In short, Marketing needs to prove the Return On Investment (ROI) – sooner rather than later. The closer Marketing metrics are to the money end of the business, the better for the credibility of Marketing. And these are metrics that are primarily influenced by Sales: e.g. lead to opportunity conversion ratios; rate of opportunity leakage from marketing-driven leads; average value of orders derived from marketing leads and so on.
For complex sales cycles, these metrics also help Marketing to determine what tactics work most effectively to nurture sales opportunities and help move them through the pipeline. Events and ROI calculators may be appropriate tactics later in the sales cycle to overcome objections and help drive prospect engagement.

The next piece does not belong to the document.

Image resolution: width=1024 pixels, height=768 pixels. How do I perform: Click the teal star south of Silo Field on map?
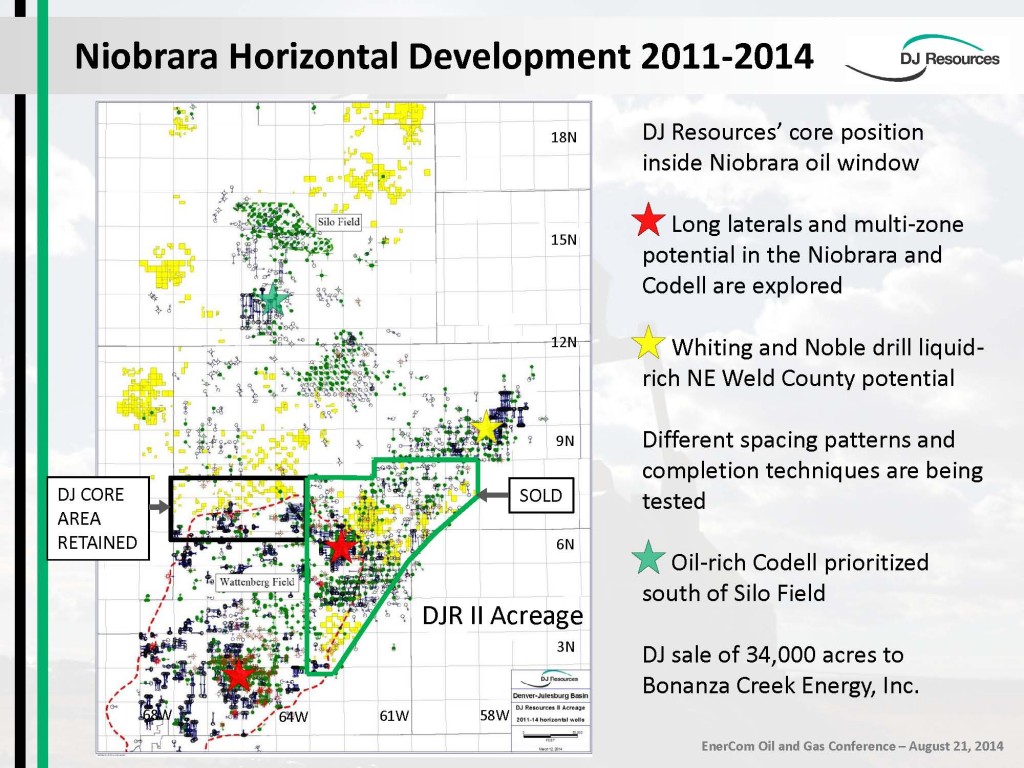click(273, 300)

Process First, Automation Second
Marketing automation platforms, such as Eloqua, Marketo, Genius, Silverpop et al, all offer some form of workflow-like automation of marketing processes to make lead scoring, routing and nurturing much easier in the digital world (off-line activity still presents a challenge). But these systems will only provide business value if you have:
- a clearly defined marketing strategy
- clearly defined and understood marketing processes
- a clean and segmented contact database
- Well-trained staff who understand the process and how to set up and execute digital campaigns, and, above all
- clear financial and marketing metrics and targets
Metrics must be appropriate to their user and their role: Digital Marketers need real-time dashboards for email opens, web hits etc. Marketing Directors want standardised reports for volume of leads generated, percentage of leads converted to opportunities, cost per lead/ opportunity. Ultimately, measurement of overall marketing performance is defined by contribution to revenue and profit, so Marketing must be able to account for its total contribution from generating demand through to closed business. These are measurements that the CFO and COO understand.
Marketing Comes of Age
Marketing’s contribution to revenue can no longer be the ‘magic’ that happens somewhere between the Web hit and the Sales team; ROI has to be more directly linked to specific activity. We need to understand marketing operations in detail and be able to explain to the C-suite the value of its contribution. Telling them we generated 1,000 leads this month and that this is more than the same time last year, is just not good enough any more. If Marketing is not an investment, it is simply a cost – and the pressure on costs is always downward.
‘You can’t manage what you don’t measure’, the old management adage, must finally be applied to marketing.